Problem:
Return only the lines running from the first line of the listing through the one with "Image resolution: width=569", unchanged.

Entries supplied:
◇ ◇ ◇

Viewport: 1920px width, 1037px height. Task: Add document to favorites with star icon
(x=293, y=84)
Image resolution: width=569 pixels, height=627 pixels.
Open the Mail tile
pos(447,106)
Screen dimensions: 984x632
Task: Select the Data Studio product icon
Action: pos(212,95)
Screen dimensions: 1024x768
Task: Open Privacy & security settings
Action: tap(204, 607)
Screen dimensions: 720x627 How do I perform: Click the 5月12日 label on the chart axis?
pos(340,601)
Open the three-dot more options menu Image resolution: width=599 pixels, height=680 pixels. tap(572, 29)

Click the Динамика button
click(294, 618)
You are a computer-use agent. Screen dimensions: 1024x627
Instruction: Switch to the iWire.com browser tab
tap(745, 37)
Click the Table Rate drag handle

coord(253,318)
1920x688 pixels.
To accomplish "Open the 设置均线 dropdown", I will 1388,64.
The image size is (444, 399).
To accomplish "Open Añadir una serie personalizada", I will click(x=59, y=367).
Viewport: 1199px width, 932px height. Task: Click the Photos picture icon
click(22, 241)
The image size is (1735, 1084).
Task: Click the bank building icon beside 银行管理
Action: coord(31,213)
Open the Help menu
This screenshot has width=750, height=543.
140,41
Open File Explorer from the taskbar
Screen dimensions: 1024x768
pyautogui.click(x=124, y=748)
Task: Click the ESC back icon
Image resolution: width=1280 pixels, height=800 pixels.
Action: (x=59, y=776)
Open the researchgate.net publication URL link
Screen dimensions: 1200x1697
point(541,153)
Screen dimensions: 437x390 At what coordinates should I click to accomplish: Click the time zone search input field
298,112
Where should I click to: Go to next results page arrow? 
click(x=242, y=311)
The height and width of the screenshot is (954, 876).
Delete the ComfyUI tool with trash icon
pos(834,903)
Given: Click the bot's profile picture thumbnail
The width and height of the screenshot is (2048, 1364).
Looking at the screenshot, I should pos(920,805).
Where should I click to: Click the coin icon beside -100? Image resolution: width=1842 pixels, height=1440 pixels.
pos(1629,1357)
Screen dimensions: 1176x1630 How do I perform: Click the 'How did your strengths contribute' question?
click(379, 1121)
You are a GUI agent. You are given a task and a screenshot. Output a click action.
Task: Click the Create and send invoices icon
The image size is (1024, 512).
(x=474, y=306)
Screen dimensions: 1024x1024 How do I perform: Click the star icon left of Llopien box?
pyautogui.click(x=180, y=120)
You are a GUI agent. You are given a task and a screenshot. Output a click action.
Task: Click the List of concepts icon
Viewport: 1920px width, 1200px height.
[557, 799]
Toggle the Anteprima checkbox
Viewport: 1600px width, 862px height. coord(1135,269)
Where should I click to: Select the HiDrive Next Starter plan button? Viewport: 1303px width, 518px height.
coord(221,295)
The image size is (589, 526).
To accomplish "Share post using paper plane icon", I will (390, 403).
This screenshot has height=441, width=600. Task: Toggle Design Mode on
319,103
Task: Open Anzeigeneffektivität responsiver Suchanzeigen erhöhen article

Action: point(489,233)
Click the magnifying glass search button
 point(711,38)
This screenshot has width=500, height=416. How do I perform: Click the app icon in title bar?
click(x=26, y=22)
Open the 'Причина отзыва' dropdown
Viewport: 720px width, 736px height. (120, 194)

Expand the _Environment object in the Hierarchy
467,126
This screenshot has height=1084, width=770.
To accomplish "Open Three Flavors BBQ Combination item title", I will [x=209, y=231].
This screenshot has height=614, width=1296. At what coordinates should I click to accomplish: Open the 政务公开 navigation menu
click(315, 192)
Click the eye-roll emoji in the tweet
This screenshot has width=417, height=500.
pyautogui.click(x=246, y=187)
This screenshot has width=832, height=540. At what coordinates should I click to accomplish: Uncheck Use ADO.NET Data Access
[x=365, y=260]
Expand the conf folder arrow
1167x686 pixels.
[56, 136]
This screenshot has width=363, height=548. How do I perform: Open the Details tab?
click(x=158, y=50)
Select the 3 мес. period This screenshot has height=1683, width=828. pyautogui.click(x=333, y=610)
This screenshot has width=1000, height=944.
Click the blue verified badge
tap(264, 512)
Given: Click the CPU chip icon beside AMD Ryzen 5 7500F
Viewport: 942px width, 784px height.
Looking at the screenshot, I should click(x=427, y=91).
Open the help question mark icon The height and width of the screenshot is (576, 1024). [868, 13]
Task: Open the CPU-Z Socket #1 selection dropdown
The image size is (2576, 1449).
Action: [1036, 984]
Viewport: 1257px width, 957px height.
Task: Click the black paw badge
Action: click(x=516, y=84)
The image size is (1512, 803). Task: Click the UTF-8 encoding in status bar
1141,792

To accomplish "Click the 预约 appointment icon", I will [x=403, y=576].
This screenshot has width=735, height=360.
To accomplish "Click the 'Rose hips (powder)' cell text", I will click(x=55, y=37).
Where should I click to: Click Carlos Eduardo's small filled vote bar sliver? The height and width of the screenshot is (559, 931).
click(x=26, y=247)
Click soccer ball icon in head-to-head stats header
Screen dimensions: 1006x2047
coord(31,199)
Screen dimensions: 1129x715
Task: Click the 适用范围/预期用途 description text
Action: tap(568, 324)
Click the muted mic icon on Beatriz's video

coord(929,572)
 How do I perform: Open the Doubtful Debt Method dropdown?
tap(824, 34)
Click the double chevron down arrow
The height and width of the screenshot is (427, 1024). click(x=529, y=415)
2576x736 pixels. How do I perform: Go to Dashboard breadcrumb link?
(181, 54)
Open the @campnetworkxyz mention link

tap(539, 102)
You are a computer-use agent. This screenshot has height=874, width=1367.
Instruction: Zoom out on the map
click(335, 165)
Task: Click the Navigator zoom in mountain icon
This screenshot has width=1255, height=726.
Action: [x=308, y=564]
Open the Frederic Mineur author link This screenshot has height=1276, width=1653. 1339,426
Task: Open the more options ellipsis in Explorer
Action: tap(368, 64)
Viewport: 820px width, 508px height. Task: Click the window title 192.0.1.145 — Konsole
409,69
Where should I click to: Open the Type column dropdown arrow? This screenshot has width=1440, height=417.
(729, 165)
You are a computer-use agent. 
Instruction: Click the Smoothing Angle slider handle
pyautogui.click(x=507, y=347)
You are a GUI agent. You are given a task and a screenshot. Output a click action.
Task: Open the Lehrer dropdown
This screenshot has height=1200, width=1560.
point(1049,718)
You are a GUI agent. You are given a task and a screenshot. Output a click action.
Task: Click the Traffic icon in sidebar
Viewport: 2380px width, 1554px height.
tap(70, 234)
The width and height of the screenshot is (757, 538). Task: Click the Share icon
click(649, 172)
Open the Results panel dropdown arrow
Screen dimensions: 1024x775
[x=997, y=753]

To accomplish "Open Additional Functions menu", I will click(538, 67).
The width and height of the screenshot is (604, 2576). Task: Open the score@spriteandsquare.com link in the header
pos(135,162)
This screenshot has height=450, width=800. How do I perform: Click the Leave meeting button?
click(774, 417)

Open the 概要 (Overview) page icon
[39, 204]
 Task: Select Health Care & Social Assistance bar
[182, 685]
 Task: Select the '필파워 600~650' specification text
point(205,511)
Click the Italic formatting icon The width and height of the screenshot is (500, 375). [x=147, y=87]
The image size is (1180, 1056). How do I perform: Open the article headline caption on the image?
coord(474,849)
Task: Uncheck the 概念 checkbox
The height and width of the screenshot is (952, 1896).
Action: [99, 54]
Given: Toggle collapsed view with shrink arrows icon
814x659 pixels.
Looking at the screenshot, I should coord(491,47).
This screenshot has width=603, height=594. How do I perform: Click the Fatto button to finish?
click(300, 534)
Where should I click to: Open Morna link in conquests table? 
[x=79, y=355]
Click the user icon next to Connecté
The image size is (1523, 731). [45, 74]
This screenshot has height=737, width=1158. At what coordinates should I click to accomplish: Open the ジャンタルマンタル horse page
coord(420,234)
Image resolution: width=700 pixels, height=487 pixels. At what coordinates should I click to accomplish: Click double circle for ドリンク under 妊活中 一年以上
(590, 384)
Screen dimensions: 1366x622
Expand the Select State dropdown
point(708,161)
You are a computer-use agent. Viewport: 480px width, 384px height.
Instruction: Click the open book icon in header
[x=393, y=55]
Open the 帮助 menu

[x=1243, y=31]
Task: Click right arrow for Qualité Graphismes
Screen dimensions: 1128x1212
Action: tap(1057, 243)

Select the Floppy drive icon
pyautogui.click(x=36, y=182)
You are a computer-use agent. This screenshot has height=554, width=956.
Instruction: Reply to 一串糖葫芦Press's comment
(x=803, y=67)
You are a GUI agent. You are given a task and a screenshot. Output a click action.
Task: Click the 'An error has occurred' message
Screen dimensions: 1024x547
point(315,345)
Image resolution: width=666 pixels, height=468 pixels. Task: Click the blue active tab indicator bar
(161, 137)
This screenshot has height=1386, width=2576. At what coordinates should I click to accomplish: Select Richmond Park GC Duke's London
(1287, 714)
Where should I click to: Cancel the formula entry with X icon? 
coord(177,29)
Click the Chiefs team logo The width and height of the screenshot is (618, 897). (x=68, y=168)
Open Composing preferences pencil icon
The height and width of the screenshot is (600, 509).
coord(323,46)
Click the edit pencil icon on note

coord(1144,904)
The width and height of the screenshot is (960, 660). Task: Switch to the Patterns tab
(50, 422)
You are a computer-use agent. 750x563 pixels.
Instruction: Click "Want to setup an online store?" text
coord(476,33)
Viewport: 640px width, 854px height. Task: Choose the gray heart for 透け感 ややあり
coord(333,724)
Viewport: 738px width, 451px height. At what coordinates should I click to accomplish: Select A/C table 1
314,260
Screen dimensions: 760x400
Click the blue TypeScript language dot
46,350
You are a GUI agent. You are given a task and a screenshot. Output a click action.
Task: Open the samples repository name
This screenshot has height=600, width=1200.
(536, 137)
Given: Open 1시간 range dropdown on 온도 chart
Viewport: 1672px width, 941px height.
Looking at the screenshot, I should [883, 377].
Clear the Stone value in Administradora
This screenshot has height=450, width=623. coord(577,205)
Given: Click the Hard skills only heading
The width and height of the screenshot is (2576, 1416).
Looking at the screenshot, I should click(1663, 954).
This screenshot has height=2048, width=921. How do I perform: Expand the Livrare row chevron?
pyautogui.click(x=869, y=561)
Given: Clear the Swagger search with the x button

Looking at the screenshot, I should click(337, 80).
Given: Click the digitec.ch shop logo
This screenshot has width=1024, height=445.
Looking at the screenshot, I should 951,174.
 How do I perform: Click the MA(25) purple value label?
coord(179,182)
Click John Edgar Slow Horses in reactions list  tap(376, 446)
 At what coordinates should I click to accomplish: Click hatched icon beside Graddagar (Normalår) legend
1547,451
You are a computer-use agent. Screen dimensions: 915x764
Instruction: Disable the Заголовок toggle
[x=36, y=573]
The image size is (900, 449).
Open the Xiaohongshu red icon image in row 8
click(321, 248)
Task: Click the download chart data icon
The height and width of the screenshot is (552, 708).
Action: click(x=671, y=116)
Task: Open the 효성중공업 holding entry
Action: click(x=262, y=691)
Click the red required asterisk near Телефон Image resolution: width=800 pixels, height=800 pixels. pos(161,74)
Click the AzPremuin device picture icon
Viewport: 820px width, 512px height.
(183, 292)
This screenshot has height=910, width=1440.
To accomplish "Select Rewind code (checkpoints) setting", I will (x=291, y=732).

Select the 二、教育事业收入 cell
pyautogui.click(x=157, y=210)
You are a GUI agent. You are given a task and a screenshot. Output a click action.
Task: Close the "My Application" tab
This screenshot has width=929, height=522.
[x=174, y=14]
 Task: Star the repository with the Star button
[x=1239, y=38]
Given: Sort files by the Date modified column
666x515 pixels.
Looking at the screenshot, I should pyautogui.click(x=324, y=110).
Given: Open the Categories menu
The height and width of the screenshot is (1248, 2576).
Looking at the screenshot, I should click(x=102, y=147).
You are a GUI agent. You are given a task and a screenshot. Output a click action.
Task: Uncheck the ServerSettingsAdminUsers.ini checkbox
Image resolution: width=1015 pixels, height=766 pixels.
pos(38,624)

◇ ◇ ◇

Written solution:
Viewport: 1920px width, 1037px height. Task: Add document to favorites with star icon
(x=293, y=84)
Image resolution: width=569 pixels, height=627 pixels.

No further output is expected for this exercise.